Long-reads sequencing is once again at the forefront, writes Michael Eisenstein at Nature Biotechnology. A few years ago, Pacific Biosciences made a splash at the 2010 Advances in Genome Biology and Technology meeting with its RS machine, which it said at the time could produce sequences as long as 20,000 bases. However, as Eisenstein notes, the approach was limited by a low throughput and high error rate.

The company, though, has improved its machine, and other companies are hot in pursuit.

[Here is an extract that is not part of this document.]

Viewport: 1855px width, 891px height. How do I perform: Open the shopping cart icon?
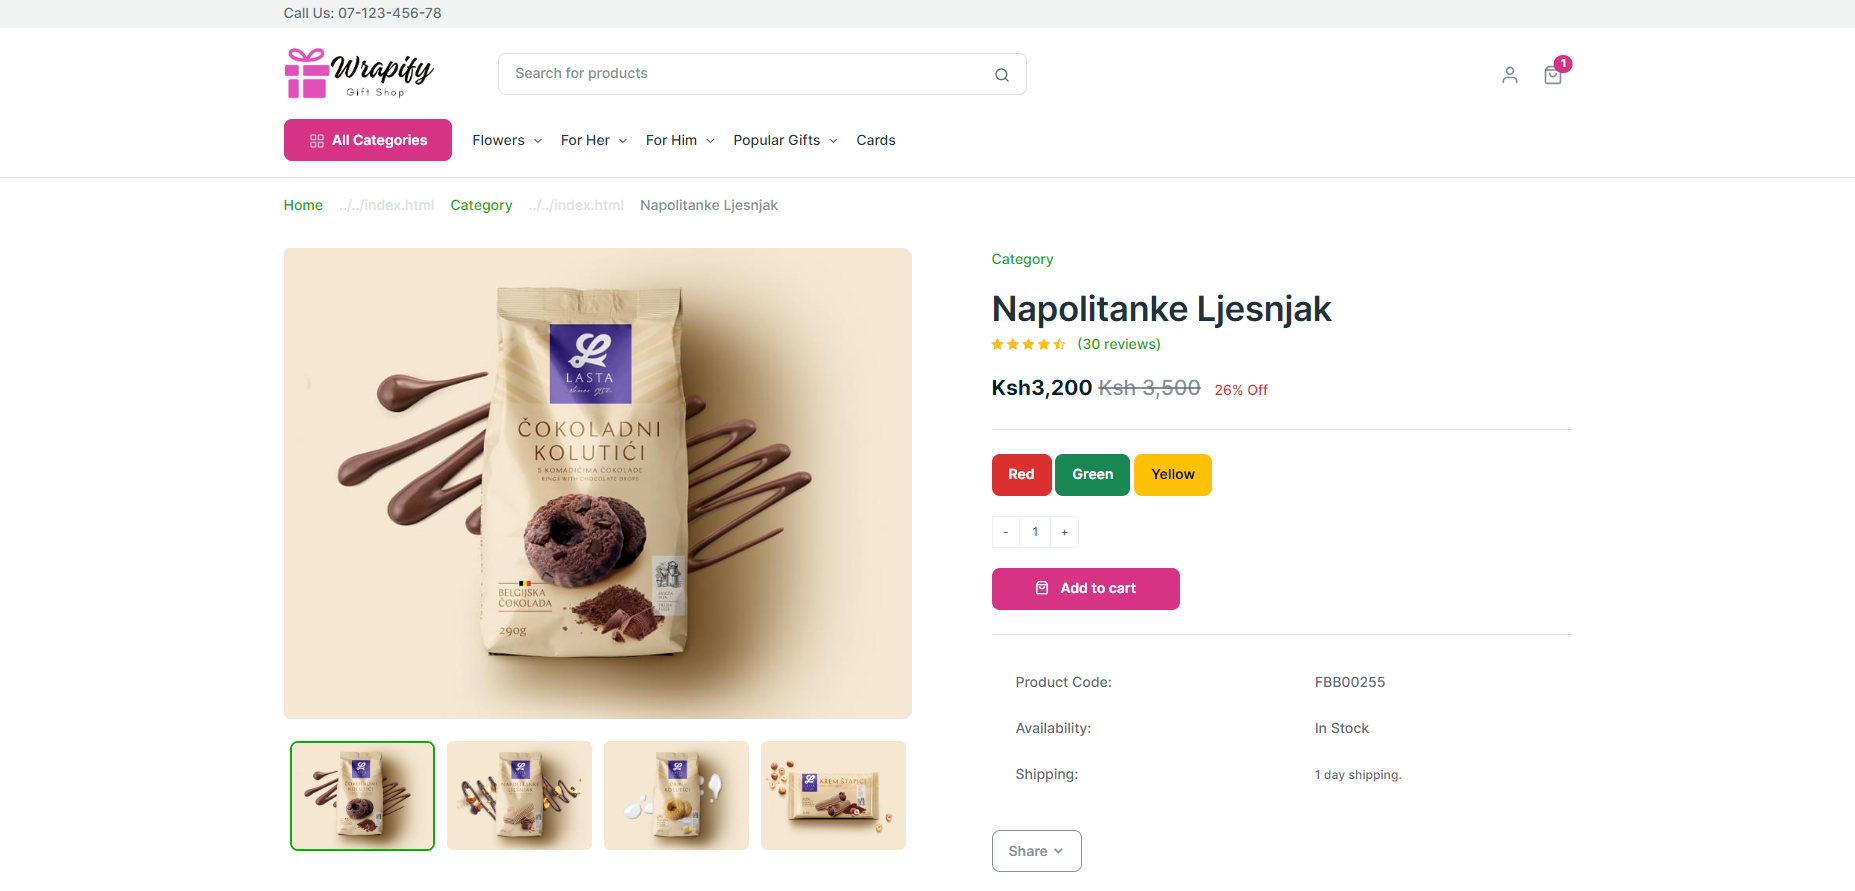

Talks at AGBT this year, Eisenstein says, showed that a PacBio approach could be applied to de novo sequence assembly of repetitive genomes as well as to elucidate structural variations. "In the past year, the read lengths have improved by a factor of four," Michael Schatz from Cold Spring Harbor Laboratory tells Nature Biotechnology. "If this were Apple, they would have branded it as a new model — it really feels like a new instrument."

At the same time, Illumina and Nabsys are developing long-read sequencing capabilities. Illumina acquired Moleculo earlier this year, and that technology is slated to launch this summer. It, too, has been used to sequence a de novo, repetitive plant genome, Eisenstein notes. While it has its drawbacks in dealing with GC regions, CSHL's Schatz notes that there is time for improvement before its launch. And Nabsys says that its semiconductor-based system will allow for fast and precise sequencing.